I graduated in December of 2013 and would go on to pass my NCLEX in March of 2014. While I was looking for a job for the next couple months, I decided to start volunteering at New York Presbyterian Weill-Cornell Medical Center. I was lucky enough to be placed in the Cardiac ICU. This was a very exciting experience, and I got to observe how an intensive care unit was run as well as keep my nursing skills sharp. I got along very well with the nurses on the floor, and after a month was interviewed and hired for a nursing position. I was the first new graduate my manager had hired in the CCU, and it was a dream come true for me.
I started working in June 2014, and had 14 weeks of orientation.
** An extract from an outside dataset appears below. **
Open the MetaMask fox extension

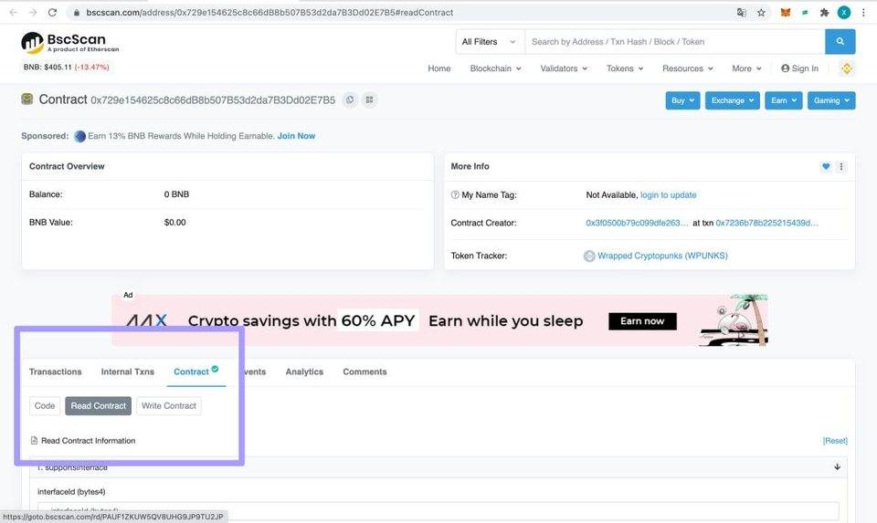click(x=786, y=13)
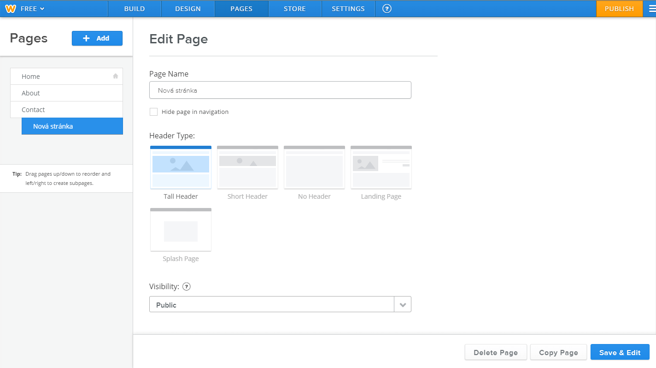
Task: Open the hamburger menu icon
Action: click(x=651, y=9)
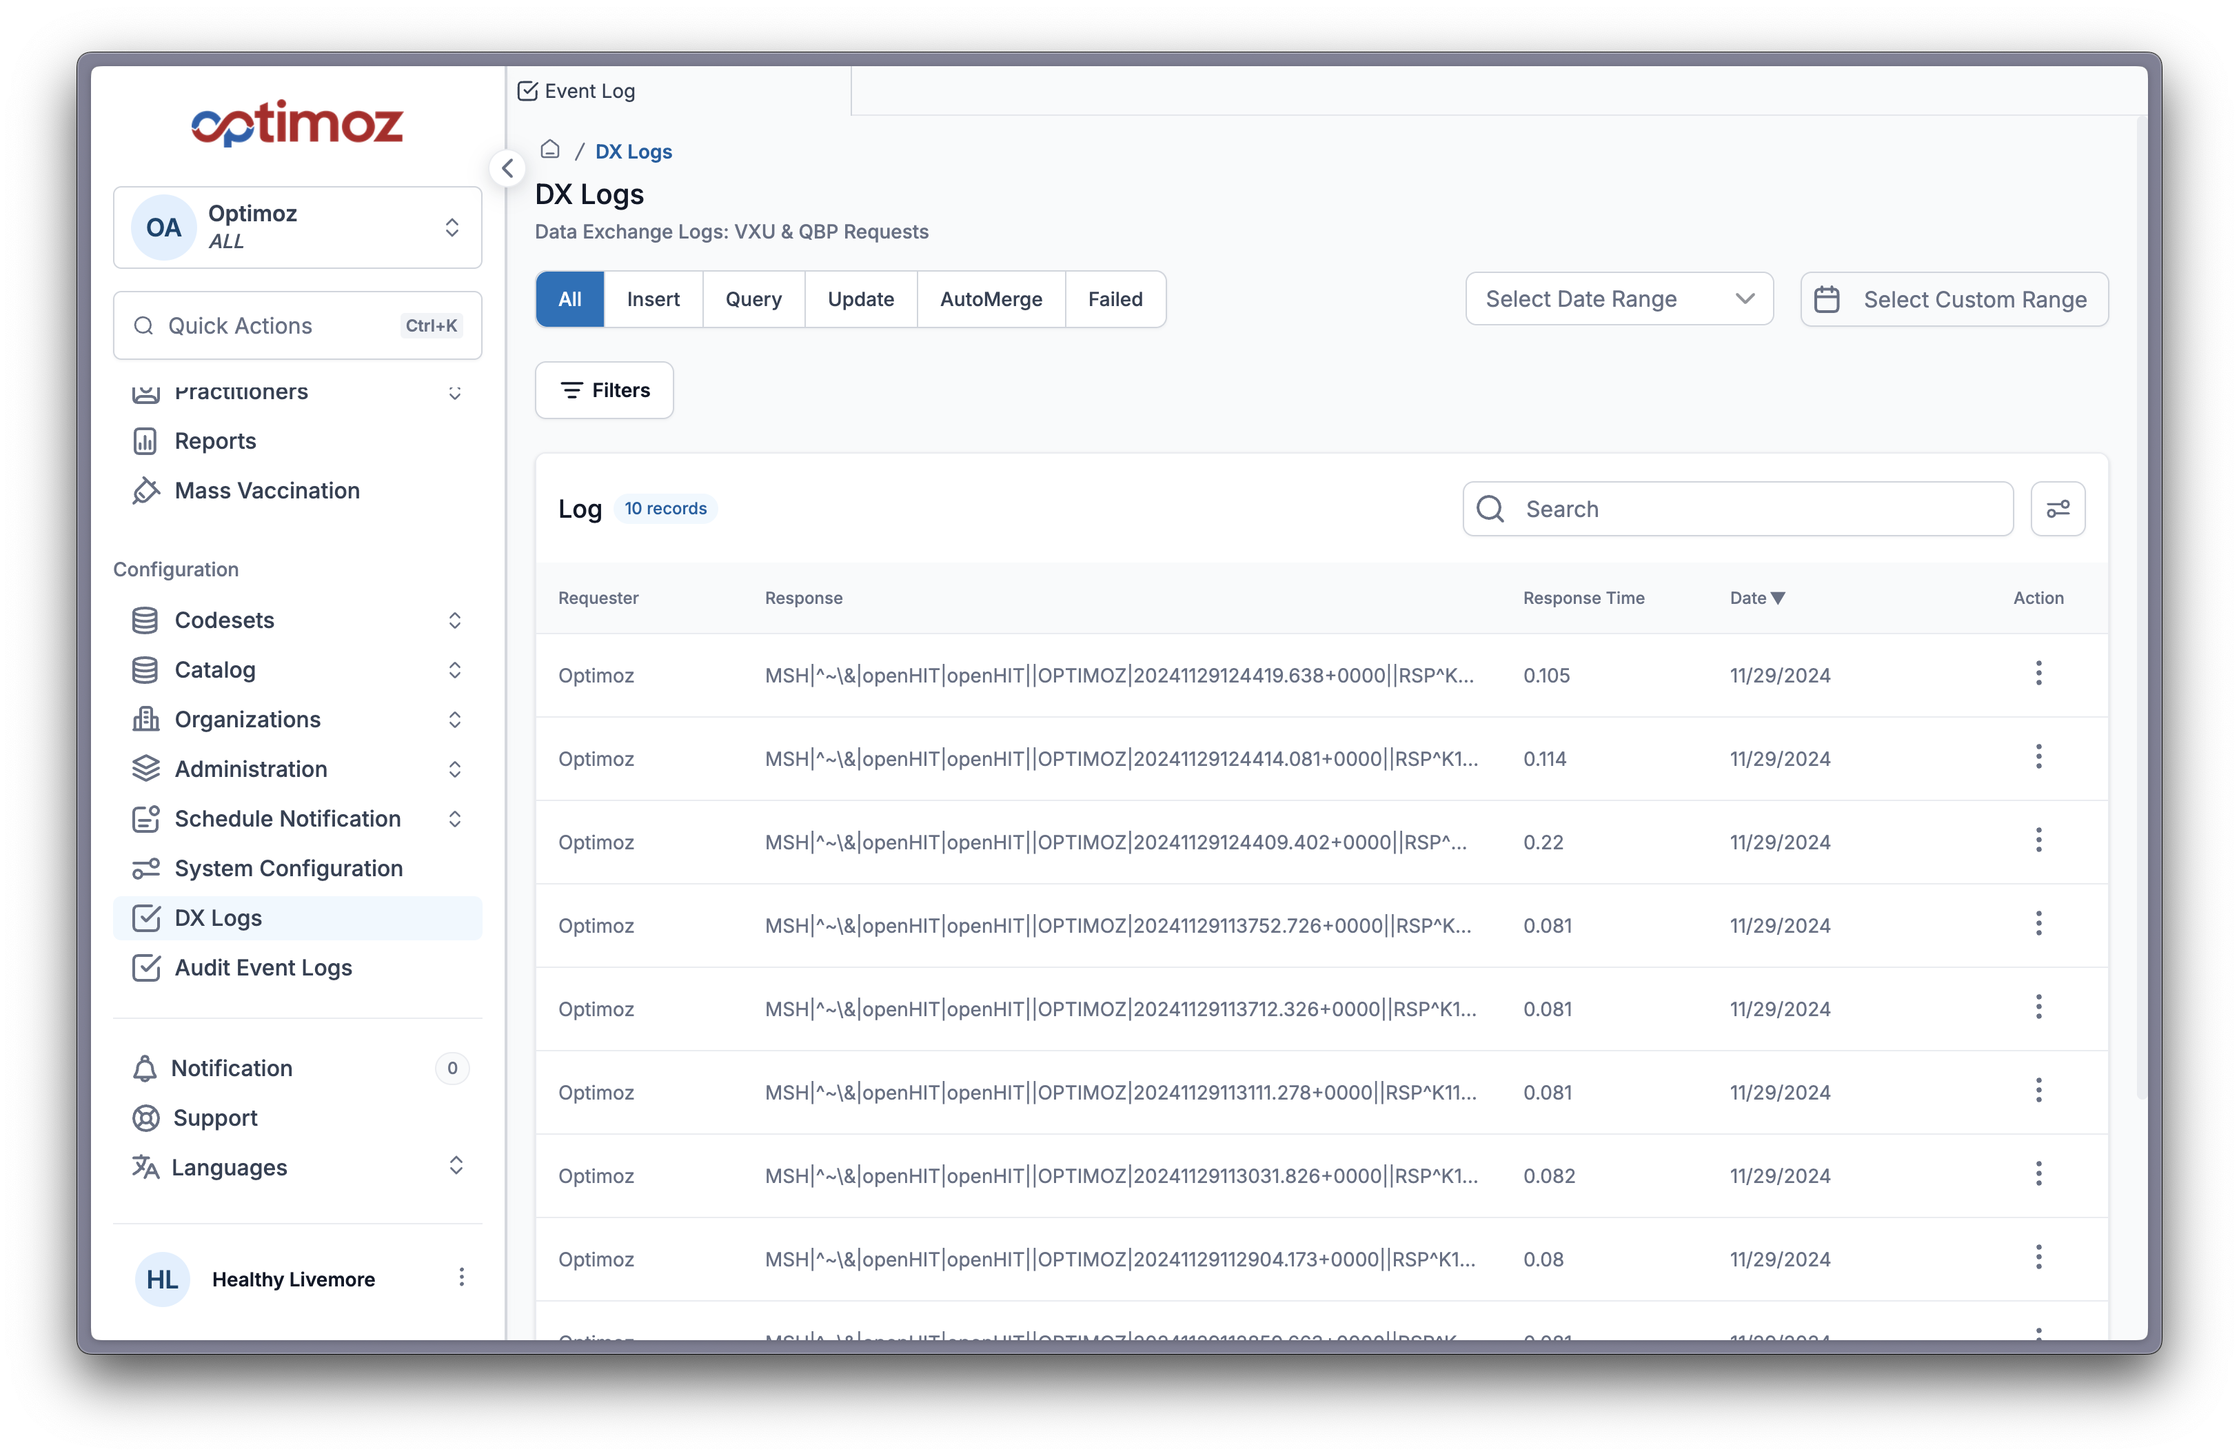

My preceptor Jennifer had been there for two years, and she had to basically start from scratch; from the many different cardiac drips, to the bedside procedures, and even how to handle death. I had to learn how to manage an intra-aortic balloon pump, have a Swan-Ganz catheter set-up for the doctors to manage pulmonary artery and wedge pressures, calculate patient hemodynamics, manage an arctic sun, experience a code blue, and the list goes on. These were all things that were touched briefly in nursing school, and now I was actually executing them in real-life situations (kind of shocking looking back at it). My preceptor was there and helped me every step of the way, to build a solid base and confidence of how to handle the acuity of the patients on the floor. In September I was taking care of patients on my own. Every day of work has been a tremendous learning experience, and there is so much more to take in. My next short-term goal will be to obtain my CCRN (Critical Care Registered Nurse) Certification in June. I’m not quite sure where the future of nursing will take me, but it’s exciting to see how many options and specialties there are for advanced practice.
Recently a patient’s son was interested in becoming a nurse, and he asked me questions about my path, including why I wanted to be a nurse. All I could think about was that summer of 2011 when my grandpa brought upon me this thought of entering such an amazing field. Those hospital visits helped guide me to where I professionally stand today, and I know that my grandfather is proudly looking down on me.